Apesar dos percalços que uma carreira de artista independente no Brasil possa sofrer, Tha acumula méritos e conquistas em sua trajetória artística. Seus primeiros trabalhos aos quais um grande público pode conhecê-la vieram a partir de 2014. Com um titulo quase premonitório, por assim dizer, o single Olha quem chegou abriu as portas para som e ritmo de MC Tha, não à toa o clipe da música conta com quase 200 mil visualizações no Youtube. Em 2018 a cantora lança o EP Versões, que conta com versões acústicas de seus quatro singles lançados até aquele momento.

Divulgação do álbum Rito de passá. Foto: Reprodução/Spotify

ABRAM-SE OS CAMINHOS

Para falarmos da obra de MC Tha é imprescindível que abordemos a função da religiosidade na vida da cantora. A cosmovisão de mundo oferecida pela Umbanda é o ponto estruturante de todo o álbum. Na capa do disco, uma Iansã do século XXI se apresenta com chinelas, boné e um óculos da marca Juliette, importante símbolo de status nas periferias brasileiras. A mistura de elementos a princípio não possuía um tom tão religioso: “Eu não tinha a ideia de representar nenhum orixá. Só que, no dia da sessão de fotos, me veio à cabeça que a imagem produzida era a de uma Iansã pós-moderna”. – Conta Tha à Revista Continente.

◆ O QUE SE PEDE:
**1.** Reproduza sem alterações o trecho do texto sobre MC Tha que vai de "Apesar dos percalços" até "até aquele momento.".
**2.** Liste todos os acessórios que a Iansã da capa do disco usa, segundo o texto sobre MC Tha.
As linhas a seguir são um material à parte, independente do texto sobre MC Tha.

◆ LISTA DE LINHAS:

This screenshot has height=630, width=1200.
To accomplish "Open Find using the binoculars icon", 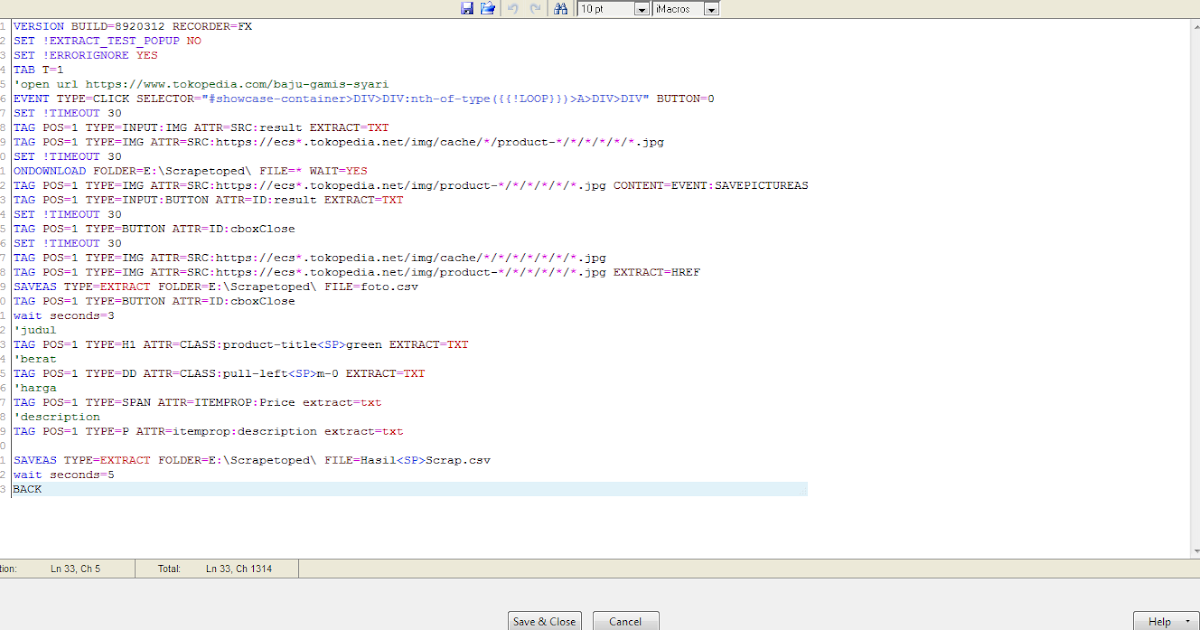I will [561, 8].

* * *

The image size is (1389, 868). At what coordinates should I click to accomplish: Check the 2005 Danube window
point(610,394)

* * *

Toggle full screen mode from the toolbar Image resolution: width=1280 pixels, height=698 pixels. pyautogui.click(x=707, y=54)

◆ RESULTADOS DO EXERCÍCIO:
**1.**
Apesar dos percalços que uma carreira de artista independente no Brasil possa sofrer, Tha acumula méritos e conquistas em sua trajetória artística. Seus primeiros trabalhos aos quais um grande público pode conhecê-la vieram a partir de 2014. Com um titulo quase premonitório, por assim dizer, o single Olha quem chegou abriu as portas para som e ritmo de MC Tha, não à toa o clipe da música conta com quase 200 mil visualizações no Youtube. Em 2018 a cantora lança o EP Versões, que conta com versões acústicas de seus quatro singles lançados até aquele momento.

**2.**
- chinelas
- boné
- óculos da marca Juliette